01:14Selon plusieurs témoignages, ces situations seraient liées à des parcours de vie fragilisés,
01:19ruptures familiales, précarité ou encore interruptions de suivi médicales.
01:23Les troubles observés sont variés.
01:25Dépression, anxiété, schizophrénie ou addiction.
01:29Des pathologies qui nécessitent un encadrement médical spécifique.
01:33Les raisons pour lesquelles il y a une telle reconnaissance de malades mentaux dans nos villes,
01:37la première raison est le facteur de drogue.
01:42Il y a une très grande prise de drogue par nos jeunes aujourd'hui.

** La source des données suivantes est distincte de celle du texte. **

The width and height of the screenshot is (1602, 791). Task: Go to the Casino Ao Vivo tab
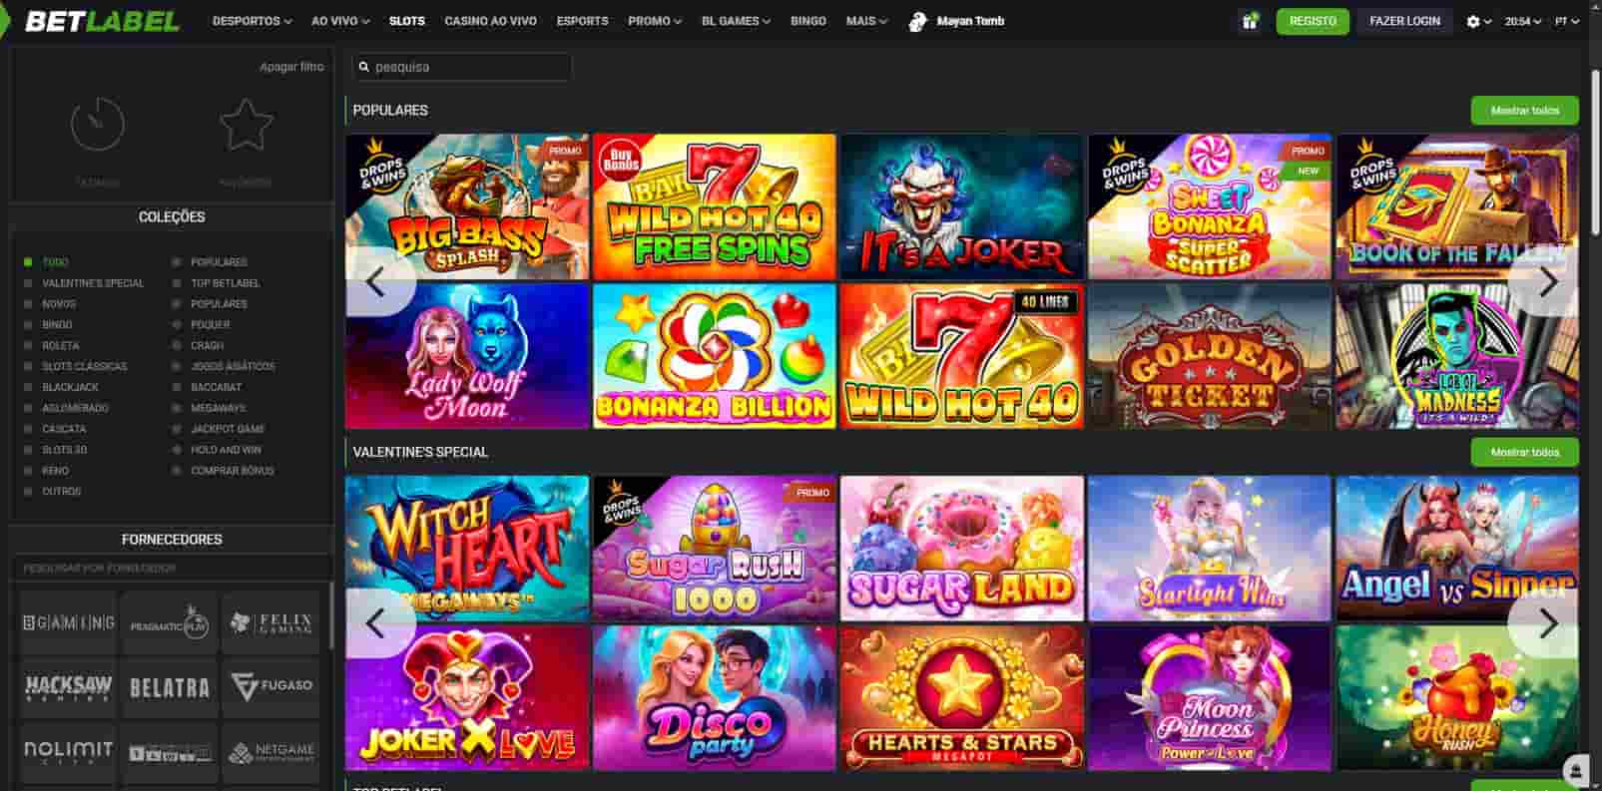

01:46Le second facteur, c'est qu'il y a effectivement des maladies mentales, neurologiques, etc.
01:56L'autre facteur, c'est certaines pratiques, certaines pratiques occultes qui amènent la démence dans la vie de beaucoup de
02:06nos jeunes.
02:07Maintenant, cette reconnaissance aussi est due à la non prise en charge, la non prise en charge de par nos
02:17autorités,
02:18qui aujourd'hui, on n'a pas de structure pour recueillir, pour accueillir ces jeunes-là et faire un suivi
02:25médical assez important.
02:28On n'en a vraiment pas.
02:31Et d'ailleurs, on le constate dans tout le Gabon, à part peut-être la province de l'Estuaire, mais
02:36ailleurs, il n'y en a pas.
02:37À OEM, l'absence de structure spécialisée en santé mentale est régulièrement pointée du doigt.
02:44Conséquence des diagnostics tardifs, voire inexistants, et des familles souvent démunies face à la prise en charge.
02:51Sans accompagnement médical adapté, l'évolution de ces troubles devient plus difficile à maîtriser.
02:57Derrière ces situations visibles dans l'espace public, se pose la question plus large de l'accès aux soins en
03:03santé mentale.
03:04Un enjeu de santé publique encore plus structuré localement, mais de plus en plus perceptible au quotidien.